2024 ACM Symposium on Computer Science and Law
This paper examines an approach to algorithmic discrimination that seeks to blind predictions to protected characteristics by orthogonalizing inputs. The approach uses protected characteristics (such as race or sex) during the training phase of a model but masks these during deployment. The approach posits that including these characteristics in training prevents correlated features from acting as proxies, while assigning uniform values to them at deployment ensures decisions do not vary by group status.
Using a prediction exercise of loan defaults based on mortgage HMDA data and German credit data, the paper highlights the limitations of this orthogonalization strategy. Applying a lasso model, it demonstrates that the selection and weights on protected characteristics are inconsistent. At the deployment stage, where uniform values for race or sex are given to the model, the variations between models lead to meaningful differences in outcomes and resultant disparities.

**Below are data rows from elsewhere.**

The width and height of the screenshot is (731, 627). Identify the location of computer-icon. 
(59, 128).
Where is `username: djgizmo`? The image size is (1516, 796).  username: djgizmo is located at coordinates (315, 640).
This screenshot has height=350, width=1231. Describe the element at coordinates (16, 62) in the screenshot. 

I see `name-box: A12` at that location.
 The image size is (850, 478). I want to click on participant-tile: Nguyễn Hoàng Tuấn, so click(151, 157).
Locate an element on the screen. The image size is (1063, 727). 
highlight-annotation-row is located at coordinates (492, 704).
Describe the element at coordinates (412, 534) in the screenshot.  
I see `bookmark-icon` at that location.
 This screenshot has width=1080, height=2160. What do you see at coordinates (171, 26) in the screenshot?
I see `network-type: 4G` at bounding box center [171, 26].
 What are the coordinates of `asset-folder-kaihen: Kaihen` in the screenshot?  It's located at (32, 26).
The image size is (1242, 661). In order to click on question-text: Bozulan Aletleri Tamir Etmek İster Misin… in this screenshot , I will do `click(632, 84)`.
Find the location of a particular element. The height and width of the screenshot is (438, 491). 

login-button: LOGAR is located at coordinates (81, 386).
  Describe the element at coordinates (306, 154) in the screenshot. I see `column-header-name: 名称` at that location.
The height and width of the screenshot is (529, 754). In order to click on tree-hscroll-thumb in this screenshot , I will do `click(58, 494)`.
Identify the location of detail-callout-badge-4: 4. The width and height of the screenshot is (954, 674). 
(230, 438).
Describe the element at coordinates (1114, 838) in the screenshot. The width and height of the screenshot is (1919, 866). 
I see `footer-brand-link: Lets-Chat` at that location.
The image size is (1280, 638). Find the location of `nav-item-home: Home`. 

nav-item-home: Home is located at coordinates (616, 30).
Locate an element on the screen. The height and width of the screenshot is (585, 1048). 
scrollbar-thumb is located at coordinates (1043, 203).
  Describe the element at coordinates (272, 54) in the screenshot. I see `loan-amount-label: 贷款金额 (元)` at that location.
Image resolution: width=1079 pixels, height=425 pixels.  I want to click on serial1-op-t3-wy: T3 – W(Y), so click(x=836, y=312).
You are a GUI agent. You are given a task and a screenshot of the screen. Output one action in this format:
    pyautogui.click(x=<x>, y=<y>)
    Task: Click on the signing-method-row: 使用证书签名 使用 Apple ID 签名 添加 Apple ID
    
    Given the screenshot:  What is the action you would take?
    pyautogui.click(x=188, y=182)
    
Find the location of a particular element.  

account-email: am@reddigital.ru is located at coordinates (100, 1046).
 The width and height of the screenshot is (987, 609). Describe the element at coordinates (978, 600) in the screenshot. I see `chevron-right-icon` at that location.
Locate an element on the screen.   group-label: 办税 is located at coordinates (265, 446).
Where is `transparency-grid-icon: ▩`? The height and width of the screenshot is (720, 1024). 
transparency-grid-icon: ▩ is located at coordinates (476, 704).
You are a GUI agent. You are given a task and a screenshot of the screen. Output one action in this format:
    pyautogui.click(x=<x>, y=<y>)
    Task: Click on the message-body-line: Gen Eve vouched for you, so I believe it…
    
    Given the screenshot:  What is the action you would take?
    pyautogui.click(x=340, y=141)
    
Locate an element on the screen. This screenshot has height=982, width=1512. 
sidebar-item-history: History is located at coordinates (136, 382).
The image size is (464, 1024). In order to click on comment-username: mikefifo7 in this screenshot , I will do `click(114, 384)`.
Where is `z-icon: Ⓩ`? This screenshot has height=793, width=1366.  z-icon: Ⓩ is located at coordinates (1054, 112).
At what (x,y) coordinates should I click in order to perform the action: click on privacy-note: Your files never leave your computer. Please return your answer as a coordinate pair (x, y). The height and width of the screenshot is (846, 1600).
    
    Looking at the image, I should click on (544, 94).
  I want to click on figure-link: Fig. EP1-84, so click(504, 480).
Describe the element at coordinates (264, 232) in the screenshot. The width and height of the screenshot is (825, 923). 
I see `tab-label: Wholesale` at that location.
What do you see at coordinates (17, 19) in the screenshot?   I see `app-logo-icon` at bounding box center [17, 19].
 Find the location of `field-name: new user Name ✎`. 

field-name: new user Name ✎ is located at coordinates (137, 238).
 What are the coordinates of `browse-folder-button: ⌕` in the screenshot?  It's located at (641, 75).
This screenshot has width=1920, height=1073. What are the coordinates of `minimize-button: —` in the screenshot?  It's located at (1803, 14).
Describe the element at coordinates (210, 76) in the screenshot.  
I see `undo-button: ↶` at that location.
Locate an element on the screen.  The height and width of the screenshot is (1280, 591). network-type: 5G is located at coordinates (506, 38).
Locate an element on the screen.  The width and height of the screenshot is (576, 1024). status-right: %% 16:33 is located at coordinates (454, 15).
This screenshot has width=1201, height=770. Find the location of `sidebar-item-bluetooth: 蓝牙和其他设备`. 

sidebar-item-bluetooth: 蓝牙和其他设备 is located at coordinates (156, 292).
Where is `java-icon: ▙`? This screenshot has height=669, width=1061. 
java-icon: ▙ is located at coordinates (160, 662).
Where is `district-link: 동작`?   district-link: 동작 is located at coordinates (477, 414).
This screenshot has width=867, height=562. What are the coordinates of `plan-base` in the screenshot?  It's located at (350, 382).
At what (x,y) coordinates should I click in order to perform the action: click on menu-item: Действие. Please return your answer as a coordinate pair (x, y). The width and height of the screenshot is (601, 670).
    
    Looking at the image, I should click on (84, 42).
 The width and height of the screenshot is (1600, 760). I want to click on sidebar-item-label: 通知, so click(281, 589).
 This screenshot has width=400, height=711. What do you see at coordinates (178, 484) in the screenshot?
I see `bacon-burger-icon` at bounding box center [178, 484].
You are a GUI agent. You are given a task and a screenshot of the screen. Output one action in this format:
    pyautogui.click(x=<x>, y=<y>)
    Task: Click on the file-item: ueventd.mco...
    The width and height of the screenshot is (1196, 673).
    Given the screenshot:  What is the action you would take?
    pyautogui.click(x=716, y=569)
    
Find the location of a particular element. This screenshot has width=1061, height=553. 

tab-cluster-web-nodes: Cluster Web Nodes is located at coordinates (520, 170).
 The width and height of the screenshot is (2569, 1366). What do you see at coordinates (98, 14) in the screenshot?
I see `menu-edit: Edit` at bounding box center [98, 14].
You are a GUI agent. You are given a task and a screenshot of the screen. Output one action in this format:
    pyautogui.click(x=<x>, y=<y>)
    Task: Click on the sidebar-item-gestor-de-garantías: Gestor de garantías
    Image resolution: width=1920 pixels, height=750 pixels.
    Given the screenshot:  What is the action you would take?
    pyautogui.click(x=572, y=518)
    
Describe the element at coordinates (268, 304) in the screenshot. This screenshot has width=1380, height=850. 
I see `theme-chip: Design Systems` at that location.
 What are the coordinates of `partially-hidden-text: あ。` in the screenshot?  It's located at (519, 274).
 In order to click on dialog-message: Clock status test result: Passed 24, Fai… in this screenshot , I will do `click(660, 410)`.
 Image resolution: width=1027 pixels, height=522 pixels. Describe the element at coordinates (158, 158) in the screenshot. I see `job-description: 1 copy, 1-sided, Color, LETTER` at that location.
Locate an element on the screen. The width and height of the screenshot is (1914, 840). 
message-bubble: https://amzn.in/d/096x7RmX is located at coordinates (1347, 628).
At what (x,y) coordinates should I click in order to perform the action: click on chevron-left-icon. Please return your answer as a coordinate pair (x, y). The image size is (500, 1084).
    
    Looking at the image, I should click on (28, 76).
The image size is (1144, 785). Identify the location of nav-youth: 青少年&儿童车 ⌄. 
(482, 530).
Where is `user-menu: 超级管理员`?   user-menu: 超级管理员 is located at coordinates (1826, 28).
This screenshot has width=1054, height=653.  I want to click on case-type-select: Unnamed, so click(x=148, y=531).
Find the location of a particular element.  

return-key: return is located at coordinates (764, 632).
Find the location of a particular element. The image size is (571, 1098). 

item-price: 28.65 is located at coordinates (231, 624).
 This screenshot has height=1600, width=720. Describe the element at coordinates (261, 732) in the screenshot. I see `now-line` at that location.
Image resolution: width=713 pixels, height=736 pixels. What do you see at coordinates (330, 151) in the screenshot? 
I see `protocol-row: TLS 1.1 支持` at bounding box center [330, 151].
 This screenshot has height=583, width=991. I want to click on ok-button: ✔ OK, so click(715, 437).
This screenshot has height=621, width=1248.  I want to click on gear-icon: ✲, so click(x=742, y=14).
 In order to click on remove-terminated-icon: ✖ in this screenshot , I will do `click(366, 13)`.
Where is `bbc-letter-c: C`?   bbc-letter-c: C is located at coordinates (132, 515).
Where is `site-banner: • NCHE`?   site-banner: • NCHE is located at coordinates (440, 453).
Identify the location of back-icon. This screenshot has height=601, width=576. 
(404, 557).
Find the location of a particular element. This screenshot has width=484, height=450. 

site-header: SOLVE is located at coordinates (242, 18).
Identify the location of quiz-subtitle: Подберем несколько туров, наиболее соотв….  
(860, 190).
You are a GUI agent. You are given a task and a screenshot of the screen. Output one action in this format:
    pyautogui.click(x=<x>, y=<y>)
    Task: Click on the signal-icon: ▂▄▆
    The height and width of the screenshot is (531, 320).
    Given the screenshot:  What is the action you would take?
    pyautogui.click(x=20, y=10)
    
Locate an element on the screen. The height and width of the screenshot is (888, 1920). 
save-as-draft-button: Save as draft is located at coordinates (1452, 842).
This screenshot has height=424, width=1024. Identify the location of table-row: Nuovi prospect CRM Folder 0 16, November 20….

The core challenge is that orthogonalization assumes an accurate model estimation of the relationship between protected characteristics and outcomes, which can be isolated and neutralized during deployment. In reality, when correlations are pervasive and predictions are constrained by regularization, feature selection can be unstable and driven by the efficiency of the prediction. This analysis casts doubt on the continued reliance on input scrutiny as a strategy in discrimination law and cautions against the myth of algorithmic colorblindness.